Yine geçende odamda uyuyorum yeğeni gelmiş, beni sormuş eşimde uyuyor gir yanına yat demiş. Gelmedi tabi allahtan. Bize geldiklerinde hoşgeldin diyorum eğer duymadıysa onların yanında bana çocuklara hoşgeldin dedinmi diyor. Yani sürekli onları sevmem konusunda bana psikolojik baskı yapmasına da tahammülüm yok. O öyle yaptıkça seveceğim varsa da tepki olarak sevemiyorum çocukları.
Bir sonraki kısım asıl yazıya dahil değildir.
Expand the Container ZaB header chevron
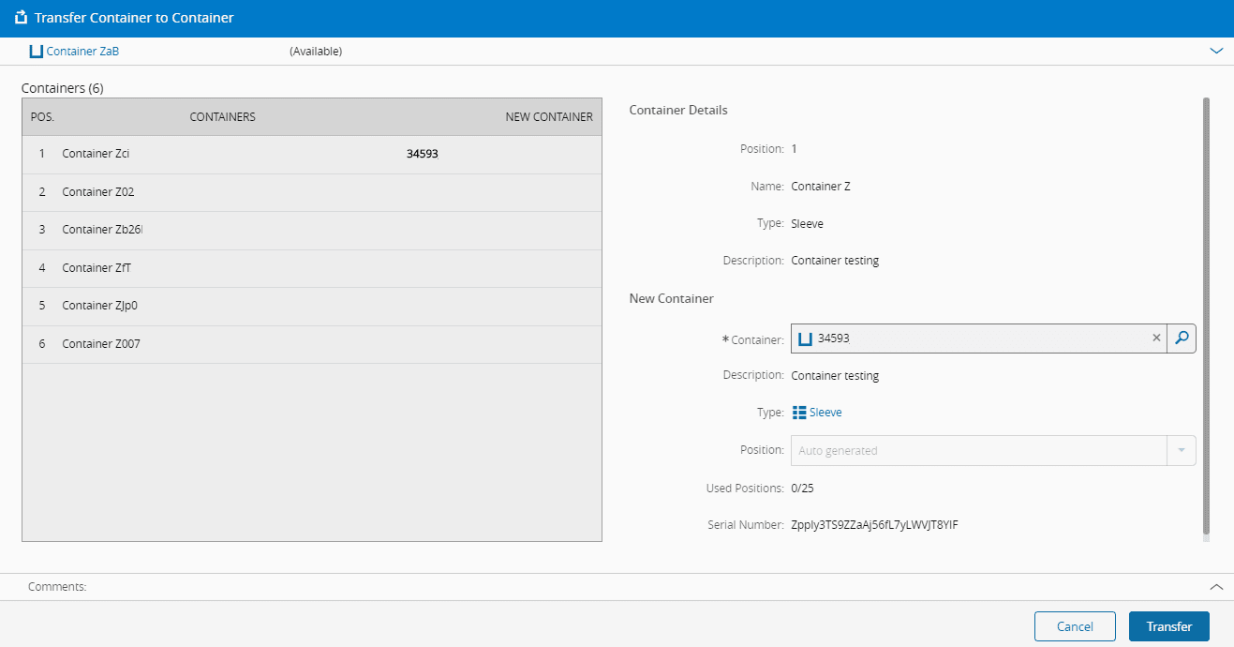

Ben de aksi ve sinirliyim. Şimdilik sabrediyorum ama ters bir tarafıma denk gelip kötü şeyler söylemek istemiyorum. Bana akıl verin ne yapayım. Kendi kendime Kocabebeğim onlar daha çocuk anne baba ayrı ilgiye sevgiye ihtiyaçları var diyorum, sevaptır sev diyorum ama eşimde böyle yaptıkça içimden gelmiyor. Özellikle kız olanın keşke sen annemle evlenseydin keşke babam sen olsaydın gibi laflarını duyunca iyice sinir olmaya başladım. Eşimi görünce kucağından inmiyor ve bende sinirleniyorum tabi.

Sizce bu sadece benim kıskançlığımdan mı yoksa eşimin onlara olan sevgisi mi aşırı. İşte bu noktada çıkmazdayım. Kıskançlıksa susacağım ama kıskançlık değilse ve eşimin yaptığı normal değilse rahatsızlığımı konuşacağım.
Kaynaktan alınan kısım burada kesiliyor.